- Zhutang Township Location in Yunnan.
- Coordinates: 22°42′48″N 99°48′22″E﻿ / ﻿22.71333°N 99.80611°E
- Country: People's Republic of China
- Province: Yunnan
- Prefecture-level city: Pu'er City
- Autonomous county: Lancang Lahu Autonomous County
- Incorporated (township): 1988

Area
- • Total: 636 km^{2} (246 sq mi)
- Elevation: 1,460 m (4,790 ft)

Population (2017)
- • Total: 32,455
- • Density: 51.0/km^{2} (132/sq mi)
- Time zone: UTC+08:00 (China Standard)
- Postal code: 665602
- Area code: 0879

= Zhutang Township, Lancang County =

Zhutang Township (竹塘乡 (竹塘鄉, Zhútáng Xiāng)) is a township in Lancang Lahu Autonomous County, Yunnan, China. As of the 2017 census it had a population of 32,455 and an area of 636 km2.

==Administrative division==
As of 2016, the township is divided into eleven villages:
- Munai (募乃村)
- Panzhihua (攀枝花村)
- Dongzhu (东主村)
- Yunshan (云山村)
- Laotanshan (老炭山村)
- Datangzi (大塘子村)
- Zhanmapo (战马坡村)
- Nanben (南本村)
- Cizhuhe (茨竹河村)
- Ganhe (甘河村)
- Junmeng (军勐村)

==History==
In 1940, Zhutang District (竹塘区) was set up.

After the founding of the Communist State, in 1950, it became the seat of the county government. During the Great Leap Forward, its name was changed to "Qianjin Commune" (前进公社) in 1969 and then "Zhutang Commune" (竹塘公社) in 1972. It was incorporated as a township in 1988.

==Geography==
It lies at the northern of Lancang Lahu Autonomous County, bordering Ximeng Va Autonomous County to the west, Menglang Town and Laba Township to the south, Fubang Township and Mujia Township to the north, and Nanling Township to the east.
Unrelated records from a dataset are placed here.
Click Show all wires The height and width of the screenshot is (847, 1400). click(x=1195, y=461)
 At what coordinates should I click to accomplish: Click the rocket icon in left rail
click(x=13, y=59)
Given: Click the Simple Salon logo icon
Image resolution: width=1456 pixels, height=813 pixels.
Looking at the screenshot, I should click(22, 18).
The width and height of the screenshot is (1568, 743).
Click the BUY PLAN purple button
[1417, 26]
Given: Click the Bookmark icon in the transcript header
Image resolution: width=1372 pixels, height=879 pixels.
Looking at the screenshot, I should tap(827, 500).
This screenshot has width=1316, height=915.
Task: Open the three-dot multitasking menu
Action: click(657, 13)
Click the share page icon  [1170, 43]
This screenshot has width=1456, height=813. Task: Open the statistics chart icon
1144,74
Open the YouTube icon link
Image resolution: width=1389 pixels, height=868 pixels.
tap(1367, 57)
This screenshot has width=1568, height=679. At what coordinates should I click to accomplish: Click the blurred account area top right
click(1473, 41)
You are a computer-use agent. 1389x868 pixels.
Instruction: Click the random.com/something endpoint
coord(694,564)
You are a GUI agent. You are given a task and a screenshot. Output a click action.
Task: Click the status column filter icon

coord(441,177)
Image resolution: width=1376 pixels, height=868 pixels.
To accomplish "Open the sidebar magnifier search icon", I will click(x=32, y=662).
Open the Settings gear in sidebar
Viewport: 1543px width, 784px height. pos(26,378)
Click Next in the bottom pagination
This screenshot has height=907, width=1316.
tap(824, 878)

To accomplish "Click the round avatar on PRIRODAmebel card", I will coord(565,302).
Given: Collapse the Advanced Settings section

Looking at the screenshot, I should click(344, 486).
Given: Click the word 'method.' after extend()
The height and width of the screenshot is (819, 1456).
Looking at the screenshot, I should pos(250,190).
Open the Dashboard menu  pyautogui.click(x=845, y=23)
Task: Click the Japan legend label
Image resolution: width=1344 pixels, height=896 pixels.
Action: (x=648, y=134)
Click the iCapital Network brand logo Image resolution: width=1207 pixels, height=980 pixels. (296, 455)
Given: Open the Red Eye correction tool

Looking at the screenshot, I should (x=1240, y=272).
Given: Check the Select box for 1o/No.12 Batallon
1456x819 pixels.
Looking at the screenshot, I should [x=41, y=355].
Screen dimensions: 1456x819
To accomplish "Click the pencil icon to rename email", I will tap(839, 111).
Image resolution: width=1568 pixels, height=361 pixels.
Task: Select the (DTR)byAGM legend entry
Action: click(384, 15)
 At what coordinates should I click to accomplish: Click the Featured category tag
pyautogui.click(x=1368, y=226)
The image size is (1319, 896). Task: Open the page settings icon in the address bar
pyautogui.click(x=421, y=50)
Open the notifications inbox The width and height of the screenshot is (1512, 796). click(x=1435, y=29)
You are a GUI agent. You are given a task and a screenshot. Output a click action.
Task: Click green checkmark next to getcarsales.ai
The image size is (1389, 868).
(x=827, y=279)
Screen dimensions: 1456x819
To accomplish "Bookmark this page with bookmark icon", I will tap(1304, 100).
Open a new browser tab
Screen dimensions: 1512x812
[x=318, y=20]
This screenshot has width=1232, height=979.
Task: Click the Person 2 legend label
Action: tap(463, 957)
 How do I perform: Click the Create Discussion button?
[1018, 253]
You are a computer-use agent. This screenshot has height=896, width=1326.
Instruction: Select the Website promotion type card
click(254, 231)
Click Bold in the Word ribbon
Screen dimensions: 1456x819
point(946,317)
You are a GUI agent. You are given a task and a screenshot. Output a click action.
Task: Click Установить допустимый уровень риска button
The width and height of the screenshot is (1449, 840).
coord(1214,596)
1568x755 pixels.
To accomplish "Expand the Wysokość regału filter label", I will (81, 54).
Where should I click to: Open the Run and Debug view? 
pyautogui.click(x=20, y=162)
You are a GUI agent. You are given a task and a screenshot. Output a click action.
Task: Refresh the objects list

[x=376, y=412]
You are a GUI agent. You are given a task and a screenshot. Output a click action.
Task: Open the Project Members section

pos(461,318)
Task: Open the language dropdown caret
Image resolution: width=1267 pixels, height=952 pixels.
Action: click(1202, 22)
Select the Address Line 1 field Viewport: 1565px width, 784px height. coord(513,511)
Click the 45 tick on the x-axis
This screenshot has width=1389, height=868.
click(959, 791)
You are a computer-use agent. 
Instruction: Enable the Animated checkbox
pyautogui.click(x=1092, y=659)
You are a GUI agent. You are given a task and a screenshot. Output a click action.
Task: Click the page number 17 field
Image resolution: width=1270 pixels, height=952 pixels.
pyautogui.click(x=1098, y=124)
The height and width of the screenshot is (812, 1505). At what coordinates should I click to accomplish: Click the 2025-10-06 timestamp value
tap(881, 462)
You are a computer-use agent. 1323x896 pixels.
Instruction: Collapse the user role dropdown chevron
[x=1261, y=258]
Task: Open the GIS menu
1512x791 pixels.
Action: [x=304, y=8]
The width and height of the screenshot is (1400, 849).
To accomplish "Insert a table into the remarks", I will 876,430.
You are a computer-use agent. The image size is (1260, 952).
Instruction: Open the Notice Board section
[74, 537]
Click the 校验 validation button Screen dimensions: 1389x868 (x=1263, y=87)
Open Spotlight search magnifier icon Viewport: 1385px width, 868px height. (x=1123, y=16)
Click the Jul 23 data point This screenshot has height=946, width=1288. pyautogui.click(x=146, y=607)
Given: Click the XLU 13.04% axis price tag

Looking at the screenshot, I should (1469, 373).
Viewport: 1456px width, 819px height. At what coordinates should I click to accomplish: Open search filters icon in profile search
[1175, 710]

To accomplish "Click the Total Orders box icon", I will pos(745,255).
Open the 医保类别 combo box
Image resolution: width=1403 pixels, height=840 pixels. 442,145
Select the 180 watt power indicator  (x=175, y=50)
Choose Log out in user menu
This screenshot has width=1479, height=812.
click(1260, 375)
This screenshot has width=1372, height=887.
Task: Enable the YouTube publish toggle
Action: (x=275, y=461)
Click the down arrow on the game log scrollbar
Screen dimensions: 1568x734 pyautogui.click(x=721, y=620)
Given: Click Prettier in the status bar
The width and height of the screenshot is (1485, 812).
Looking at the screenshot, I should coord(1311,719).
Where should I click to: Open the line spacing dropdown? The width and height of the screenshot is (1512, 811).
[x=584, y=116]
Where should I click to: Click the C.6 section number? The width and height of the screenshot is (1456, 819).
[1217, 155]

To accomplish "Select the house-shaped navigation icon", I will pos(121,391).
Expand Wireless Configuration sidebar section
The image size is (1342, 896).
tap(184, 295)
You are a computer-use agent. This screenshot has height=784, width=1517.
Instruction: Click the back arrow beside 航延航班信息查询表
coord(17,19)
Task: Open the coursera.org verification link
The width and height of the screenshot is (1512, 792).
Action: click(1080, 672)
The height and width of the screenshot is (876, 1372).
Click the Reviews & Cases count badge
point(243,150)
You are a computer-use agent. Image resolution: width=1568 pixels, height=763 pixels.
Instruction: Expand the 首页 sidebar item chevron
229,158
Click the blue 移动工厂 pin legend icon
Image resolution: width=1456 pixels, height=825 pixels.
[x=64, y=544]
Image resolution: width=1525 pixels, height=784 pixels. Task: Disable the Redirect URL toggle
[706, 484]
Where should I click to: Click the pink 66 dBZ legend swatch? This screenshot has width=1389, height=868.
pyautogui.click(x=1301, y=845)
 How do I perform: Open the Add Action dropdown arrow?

The Nanlang River (南朗河) flows through the township northwest to southwest.

==Economy==
The township's economy is based on nearby mineral resources and agricultural resources. The main crops of the region are grain, followed by corn and wheat. Economic crops are mainly tea, tobacco, and castanea mollissima. The region abounds with lead, zinc and limestone.

==Demographics==

As of 2017, the National Bureau of Statistics of China estimates the township's population now to be 32,455.

Ethnic groups in 2004
| Ethnicity | Population | Percentage |
| Hani | 2006 | 6.4% |
| Lahu | 25159 | 79.8% |
| Han | 4017 | 12.7% |
| Wa | 128 | 0.4% |
| Yi | 146 | 0.5% |
| Other | 90 | 0.3% |

==Transportation==
The National Highway G214 passes across the township.

==Tourist attractions==
The Datangzi Karst Cave (大塘子溶洞) is a well known tourist spot.